BANGLADESH: SC UPHOLDS DEATH PENALTY OF MUFTI HANNAN

21 March 2017 :

The Appellate Division of the Supreme Court upheld the death sentence of Harkat-ul-Jihad (Huji) chief Mufti Abdul Hannan and two others in a case filed over the grenade attack on ex-British envoy to Bangladesh Anwar Choudhury in 2004.
A three-member HC bench, led by Chief Justice SK Sinha, passed the order after hearing of the review petition filed by the three death row convicts, clearing the way to execute the death sentence, said Attorney General Mahbubey Alam, reports UNB.
On December 7, 2016, a SC bench headed by Justice SK Sinha upheld the death penalty of the three in the case rejecting the appeal filed by Mufti Hannan and Sharif Shahedul Alam alias Bipul seeking a review of the High Court verdict that had upheld their death sentence.

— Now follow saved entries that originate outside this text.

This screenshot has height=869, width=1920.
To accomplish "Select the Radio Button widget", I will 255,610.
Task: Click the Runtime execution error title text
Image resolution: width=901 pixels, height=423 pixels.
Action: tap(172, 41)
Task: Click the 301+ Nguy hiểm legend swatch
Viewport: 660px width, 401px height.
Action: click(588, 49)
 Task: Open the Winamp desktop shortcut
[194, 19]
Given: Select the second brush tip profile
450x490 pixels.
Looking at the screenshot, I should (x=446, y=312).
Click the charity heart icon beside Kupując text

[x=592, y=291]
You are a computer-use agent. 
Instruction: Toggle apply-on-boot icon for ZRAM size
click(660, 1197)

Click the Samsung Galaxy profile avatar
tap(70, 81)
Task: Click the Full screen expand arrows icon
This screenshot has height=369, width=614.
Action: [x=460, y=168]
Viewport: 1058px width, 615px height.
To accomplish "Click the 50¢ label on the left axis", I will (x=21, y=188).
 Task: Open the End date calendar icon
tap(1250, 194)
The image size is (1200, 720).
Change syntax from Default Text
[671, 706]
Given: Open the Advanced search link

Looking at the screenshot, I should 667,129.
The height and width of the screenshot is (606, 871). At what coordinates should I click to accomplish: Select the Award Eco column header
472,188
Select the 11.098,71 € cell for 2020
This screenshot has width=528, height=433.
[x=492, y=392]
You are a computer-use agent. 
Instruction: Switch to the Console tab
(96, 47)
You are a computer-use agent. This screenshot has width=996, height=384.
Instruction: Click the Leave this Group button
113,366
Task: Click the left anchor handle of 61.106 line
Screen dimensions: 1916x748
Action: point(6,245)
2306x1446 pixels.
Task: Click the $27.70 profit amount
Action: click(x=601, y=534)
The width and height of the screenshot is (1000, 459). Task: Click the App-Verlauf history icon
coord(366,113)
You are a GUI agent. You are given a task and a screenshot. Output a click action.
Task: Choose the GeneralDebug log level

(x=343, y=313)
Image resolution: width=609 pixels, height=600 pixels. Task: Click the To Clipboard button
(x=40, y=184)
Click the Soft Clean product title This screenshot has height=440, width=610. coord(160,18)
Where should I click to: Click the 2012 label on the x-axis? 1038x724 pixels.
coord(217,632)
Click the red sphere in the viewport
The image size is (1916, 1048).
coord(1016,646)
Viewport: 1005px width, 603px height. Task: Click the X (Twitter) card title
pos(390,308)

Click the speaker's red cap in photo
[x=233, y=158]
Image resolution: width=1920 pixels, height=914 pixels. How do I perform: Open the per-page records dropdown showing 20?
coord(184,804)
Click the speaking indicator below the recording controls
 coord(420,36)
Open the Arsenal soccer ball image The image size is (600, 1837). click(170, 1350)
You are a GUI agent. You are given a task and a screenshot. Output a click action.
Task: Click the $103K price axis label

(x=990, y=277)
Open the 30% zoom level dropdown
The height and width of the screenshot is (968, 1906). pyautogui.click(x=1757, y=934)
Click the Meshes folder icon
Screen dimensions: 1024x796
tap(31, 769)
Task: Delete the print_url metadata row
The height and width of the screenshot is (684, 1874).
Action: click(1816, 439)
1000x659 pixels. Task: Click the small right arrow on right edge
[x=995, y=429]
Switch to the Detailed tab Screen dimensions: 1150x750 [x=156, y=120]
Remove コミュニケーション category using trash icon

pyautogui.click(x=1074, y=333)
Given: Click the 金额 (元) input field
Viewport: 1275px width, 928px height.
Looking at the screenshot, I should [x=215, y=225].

Two Huji men, including its chief Mufti Hannan and Sharif Shahedul Alam alias Bipul, filed the appeal petition before the Appellate Division bench concerned on 14 July, 2016.
On 11 February, 2016, a High Court bench, comprising justice M Enayetur Rahim and Justice Amir Hossain, delivered the verdict upholding the death sentence of three of the accused handed down by the lower court.
In 2004, the then British High Commissioner Anwar Choudhury came under a grenade while coming out of Hazrat Shahjalal’s shrine in his hometown Sylhet.
The envoy and 40 employees of the Sylhet district administration were injured in the attack.
Assistant Sub-inspector Kamal Uddin died on the spot, while two others Constables Rubel Ahmed and one Habil Miah succumbed to their injuries in a hospital.